YOUR OBJECTIVE: From the first record to the last, write out each one exactly.

MATERIAL SHOWN:
%%

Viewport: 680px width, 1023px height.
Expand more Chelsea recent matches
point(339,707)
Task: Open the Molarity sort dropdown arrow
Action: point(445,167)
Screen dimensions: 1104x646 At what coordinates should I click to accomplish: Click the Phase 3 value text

%%

FINISHED TASK:
Viewport: 680px width, 1023px height.
Expand more Chelsea recent matches
point(339,707)
Task: Open the Molarity sort dropdown arrow
Action: point(445,167)
Screen dimensions: 1104x646 At what coordinates should I click to accomplish: Click the Phase 3 value text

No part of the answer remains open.